Put the data below into a numbered list with one line per item, skipping blank lines and leaving out the pictures.

#### Data
** Begin **

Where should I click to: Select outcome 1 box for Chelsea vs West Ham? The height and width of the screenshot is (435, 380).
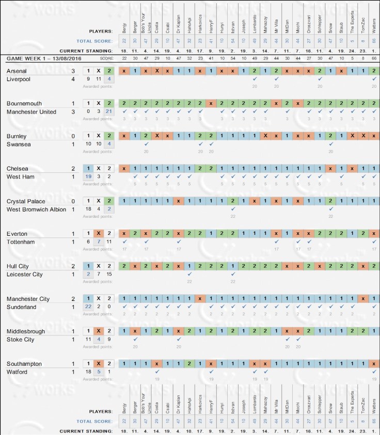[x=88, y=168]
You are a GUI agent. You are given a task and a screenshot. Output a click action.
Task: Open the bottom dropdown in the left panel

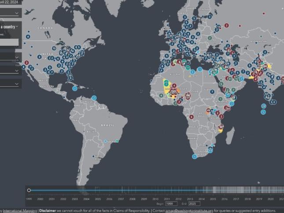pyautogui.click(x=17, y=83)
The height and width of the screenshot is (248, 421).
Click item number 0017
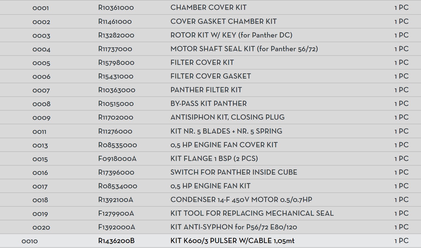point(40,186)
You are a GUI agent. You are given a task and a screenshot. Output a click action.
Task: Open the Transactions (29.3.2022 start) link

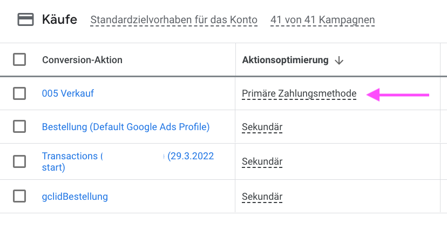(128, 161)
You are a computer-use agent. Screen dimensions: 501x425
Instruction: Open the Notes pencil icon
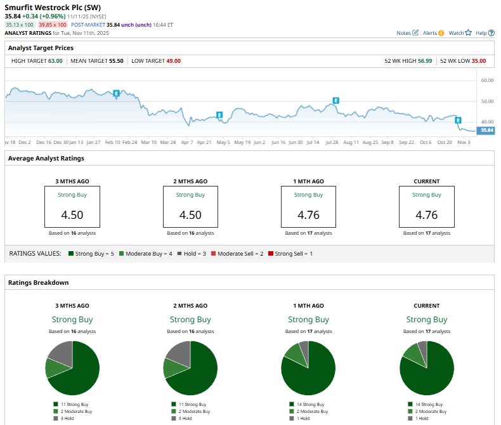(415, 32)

** End **

#### Final result
1. Where should I click to: Select outcome 1 box for Chelsea vs West Ham? The height and width of the screenshot is (435, 380).
2. [x=88, y=168]
3. You are a GUI agent. You are given a task and a screenshot. Output a click action.
4. Task: Open the bottom dropdown in the left panel
5. pyautogui.click(x=17, y=83)
6. The height and width of the screenshot is (248, 421).
7. Click item number 0017
8. point(40,186)
9. You are a GUI agent. You are given a task and a screenshot. Output a click action.
10. Task: Open the Transactions (29.3.2022 start) link
11. (128, 161)
12. You are a computer-use agent. Screen dimensions: 501x425
13. Instruction: Open the Notes pencil icon
14. (415, 32)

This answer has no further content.